▶ Exercise objective: Retype the entries below word for word, leaving none out.

Stored data
|---|

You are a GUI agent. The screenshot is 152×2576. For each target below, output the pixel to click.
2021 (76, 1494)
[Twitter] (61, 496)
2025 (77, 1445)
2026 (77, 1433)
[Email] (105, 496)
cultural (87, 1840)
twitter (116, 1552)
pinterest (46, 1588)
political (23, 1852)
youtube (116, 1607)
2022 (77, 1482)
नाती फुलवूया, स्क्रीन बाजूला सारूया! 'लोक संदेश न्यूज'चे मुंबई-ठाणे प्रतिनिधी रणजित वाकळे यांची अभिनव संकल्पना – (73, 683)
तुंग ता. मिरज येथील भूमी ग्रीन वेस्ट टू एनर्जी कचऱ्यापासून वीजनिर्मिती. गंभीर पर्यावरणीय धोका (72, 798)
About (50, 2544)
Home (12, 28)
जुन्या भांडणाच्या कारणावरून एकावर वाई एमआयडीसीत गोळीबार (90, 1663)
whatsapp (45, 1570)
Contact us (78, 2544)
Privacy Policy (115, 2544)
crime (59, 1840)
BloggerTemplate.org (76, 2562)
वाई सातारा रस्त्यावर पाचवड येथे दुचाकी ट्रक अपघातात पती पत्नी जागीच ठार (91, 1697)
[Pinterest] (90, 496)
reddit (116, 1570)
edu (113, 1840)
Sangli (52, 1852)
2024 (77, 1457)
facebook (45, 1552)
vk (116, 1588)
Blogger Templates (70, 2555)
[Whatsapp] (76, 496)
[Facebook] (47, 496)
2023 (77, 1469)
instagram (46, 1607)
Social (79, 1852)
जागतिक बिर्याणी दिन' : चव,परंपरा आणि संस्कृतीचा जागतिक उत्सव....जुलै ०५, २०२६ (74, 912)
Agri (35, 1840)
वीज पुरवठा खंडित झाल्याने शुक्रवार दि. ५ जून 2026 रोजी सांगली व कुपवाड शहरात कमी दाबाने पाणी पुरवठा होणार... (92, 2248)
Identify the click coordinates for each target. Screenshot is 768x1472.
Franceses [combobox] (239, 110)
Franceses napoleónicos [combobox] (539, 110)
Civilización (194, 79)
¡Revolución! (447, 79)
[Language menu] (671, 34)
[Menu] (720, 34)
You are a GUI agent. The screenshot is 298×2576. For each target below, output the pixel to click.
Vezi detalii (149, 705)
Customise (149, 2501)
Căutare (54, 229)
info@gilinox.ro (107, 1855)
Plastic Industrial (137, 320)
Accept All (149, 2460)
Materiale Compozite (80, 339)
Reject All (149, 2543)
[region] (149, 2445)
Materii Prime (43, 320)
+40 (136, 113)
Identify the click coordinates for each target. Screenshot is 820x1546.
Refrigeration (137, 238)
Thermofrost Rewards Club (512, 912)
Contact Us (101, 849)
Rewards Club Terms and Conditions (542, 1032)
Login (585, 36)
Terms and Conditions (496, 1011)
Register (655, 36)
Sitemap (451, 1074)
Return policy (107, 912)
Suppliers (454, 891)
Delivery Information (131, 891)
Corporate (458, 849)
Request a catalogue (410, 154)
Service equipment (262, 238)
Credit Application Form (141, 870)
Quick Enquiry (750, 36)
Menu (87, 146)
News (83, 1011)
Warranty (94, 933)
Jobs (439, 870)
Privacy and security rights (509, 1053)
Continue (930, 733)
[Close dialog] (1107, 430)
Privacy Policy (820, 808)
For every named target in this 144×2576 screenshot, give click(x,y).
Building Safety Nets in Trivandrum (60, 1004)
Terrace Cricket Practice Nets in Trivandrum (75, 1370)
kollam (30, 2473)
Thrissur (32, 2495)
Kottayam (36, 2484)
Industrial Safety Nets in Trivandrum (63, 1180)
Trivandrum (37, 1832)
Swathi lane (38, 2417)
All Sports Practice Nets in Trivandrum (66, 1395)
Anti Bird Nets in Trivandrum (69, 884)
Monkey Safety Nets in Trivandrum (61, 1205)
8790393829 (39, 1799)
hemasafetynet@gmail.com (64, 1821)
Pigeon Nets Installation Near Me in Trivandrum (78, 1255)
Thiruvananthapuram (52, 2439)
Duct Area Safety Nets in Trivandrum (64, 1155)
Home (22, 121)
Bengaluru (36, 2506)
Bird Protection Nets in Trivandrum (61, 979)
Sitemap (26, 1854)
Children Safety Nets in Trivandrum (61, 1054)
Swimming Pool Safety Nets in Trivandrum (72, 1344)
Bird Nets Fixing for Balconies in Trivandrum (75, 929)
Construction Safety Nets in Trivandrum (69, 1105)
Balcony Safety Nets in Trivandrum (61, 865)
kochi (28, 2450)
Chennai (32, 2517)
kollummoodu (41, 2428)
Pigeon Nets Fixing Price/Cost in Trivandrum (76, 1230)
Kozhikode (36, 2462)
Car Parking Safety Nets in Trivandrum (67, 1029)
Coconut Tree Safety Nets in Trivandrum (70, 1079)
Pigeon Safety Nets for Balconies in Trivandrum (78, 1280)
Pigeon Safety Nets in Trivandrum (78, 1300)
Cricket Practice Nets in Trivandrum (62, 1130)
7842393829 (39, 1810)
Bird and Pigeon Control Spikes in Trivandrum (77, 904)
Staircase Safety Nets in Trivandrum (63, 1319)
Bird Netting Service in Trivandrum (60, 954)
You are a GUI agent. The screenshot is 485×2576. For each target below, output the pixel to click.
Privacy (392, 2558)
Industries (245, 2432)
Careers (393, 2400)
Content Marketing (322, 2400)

|---|

▶ Solution:
You are a GUI agent. The screenshot is 152×2576. For each target below, output the pixel to click.
2021 (76, 1494)
[Twitter] (61, 496)
2025 (77, 1445)
2026 (77, 1433)
[Email] (105, 496)
cultural (87, 1840)
twitter (116, 1552)
pinterest (46, 1588)
political (23, 1852)
youtube (116, 1607)
2022 (77, 1482)
नाती फुलवूया, स्क्रीन बाजूला सारूया! 'लोक संदेश न्यूज'चे मुंबई-ठाणे प्रतिनिधी रणजित वाकळे यांची अभिनव संकल्पना – (73, 683)
तुंग ता. मिरज येथील भूमी ग्रीन वेस्ट टू एनर्जी कचऱ्यापासून वीजनिर्मिती. गंभीर पर्यावरणीय धोका (72, 798)
About (50, 2544)
Home (12, 28)
जुन्या भांडणाच्या कारणावरून एकावर वाई एमआयडीसीत गोळीबार (90, 1663)
whatsapp (45, 1570)
Contact us (78, 2544)
Privacy Policy (115, 2544)
crime (59, 1840)
BloggerTemplate.org (76, 2562)
वाई सातारा रस्त्यावर पाचवड येथे दुचाकी ट्रक अपघातात पती पत्नी जागीच ठार (91, 1697)
[Pinterest] (90, 496)
reddit (116, 1570)
edu (113, 1840)
Sangli (52, 1852)
2024 (77, 1457)
facebook (45, 1552)
vk (116, 1588)
Blogger Templates (70, 2555)
[Whatsapp] (76, 496)
[Facebook] (47, 496)
2023 (77, 1469)
instagram (46, 1607)
Social (79, 1852)
जागतिक बिर्याणी दिन' : चव,परंपरा आणि संस्कृतीचा जागतिक उत्सव....जुलै ०५, २०२६ (74, 912)
Agri (35, 1840)
वीज पुरवठा खंडित झाल्याने शुक्रवार दि. ५ जून 2026 रोजी सांगली व कुपवाड शहरात कमी दाबाने पाणी पुरवठा होणार... (92, 2248)
Identify the click coordinates for each target. Screenshot is 768x1472.
Franceses [combobox] (239, 110)
Franceses napoleónicos [combobox] (539, 110)
Civilización (194, 79)
¡Revolución! (447, 79)
[Language menu] (671, 34)
[Menu] (720, 34)
You are a GUI agent. The screenshot is 298×2576. For each target below, output the pixel to click.
Vezi detalii (149, 705)
Customise (149, 2501)
Căutare (54, 229)
info@gilinox.ro (107, 1855)
Plastic Industrial (137, 320)
Accept All (149, 2460)
Materiale Compozite (80, 339)
Reject All (149, 2543)
[region] (149, 2445)
Materii Prime (43, 320)
+40 (136, 113)
Identify the click coordinates for each target. Screenshot is 820x1546.
Refrigeration (137, 238)
Thermofrost Rewards Club (512, 912)
Contact Us (101, 849)
Rewards Club Terms and Conditions (542, 1032)
Login (585, 36)
Terms and Conditions (496, 1011)
Register (655, 36)
Sitemap (451, 1074)
Return policy (107, 912)
Suppliers (454, 891)
Delivery Information (131, 891)
Corporate (458, 849)
Request a catalogue (410, 154)
Service equipment (262, 238)
Credit Application Form (141, 870)
Quick Enquiry (750, 36)
Menu (87, 146)
News (83, 1011)
Warranty (94, 933)
Jobs (439, 870)
Privacy and security rights (509, 1053)
Continue (930, 733)
[Close dialog] (1107, 430)
Privacy Policy (820, 808)
For every named target in this 144×2576 screenshot, give click(x,y).
Building Safety Nets in Trivandrum (60, 1004)
Terrace Cricket Practice Nets in Trivandrum (75, 1370)
kollam (30, 2473)
Thrissur (32, 2495)
Kottayam (36, 2484)
Industrial Safety Nets in Trivandrum (63, 1180)
Trivandrum (37, 1832)
Swathi lane (38, 2417)
All Sports Practice Nets in Trivandrum (66, 1395)
Anti Bird Nets in Trivandrum (69, 884)
Monkey Safety Nets in Trivandrum (61, 1205)
8790393829 (39, 1799)
hemasafetynet@gmail.com (64, 1821)
Pigeon Nets Installation Near Me in Trivandrum (78, 1255)
Thiruvananthapuram (52, 2439)
Duct Area Safety Nets in Trivandrum (64, 1155)
Home (22, 121)
Bengaluru (36, 2506)
Bird Protection Nets in Trivandrum (61, 979)
Sitemap (26, 1854)
Children Safety Nets in Trivandrum (61, 1054)
Swimming Pool Safety Nets in Trivandrum (72, 1344)
Bird Nets Fixing for Balconies in Trivandrum (75, 929)
Construction Safety Nets in Trivandrum (69, 1105)
Balcony Safety Nets in Trivandrum (61, 865)
kochi (28, 2450)
Chennai (32, 2517)
kollummoodu (41, 2428)
Pigeon Nets Fixing Price/Cost in Trivandrum (76, 1230)
Kozhikode (36, 2462)
Car Parking Safety Nets in Trivandrum (67, 1029)
Coconut Tree Safety Nets in Trivandrum (70, 1079)
Pigeon Safety Nets for Balconies in Trivandrum (78, 1280)
Pigeon Safety Nets in Trivandrum (78, 1300)
Cricket Practice Nets in Trivandrum (62, 1130)
7842393829 (39, 1810)
Bird and Pigeon Control Spikes in Trivandrum (77, 904)
Staircase Safety Nets in Trivandrum (63, 1319)
Bird Netting Service in Trivandrum (60, 954)
You are a GUI agent. The screenshot is 485×2576. For each target below, output the pixel to click.
Privacy (392, 2558)
Industries (245, 2432)
Careers (393, 2400)
Content Marketing (322, 2400)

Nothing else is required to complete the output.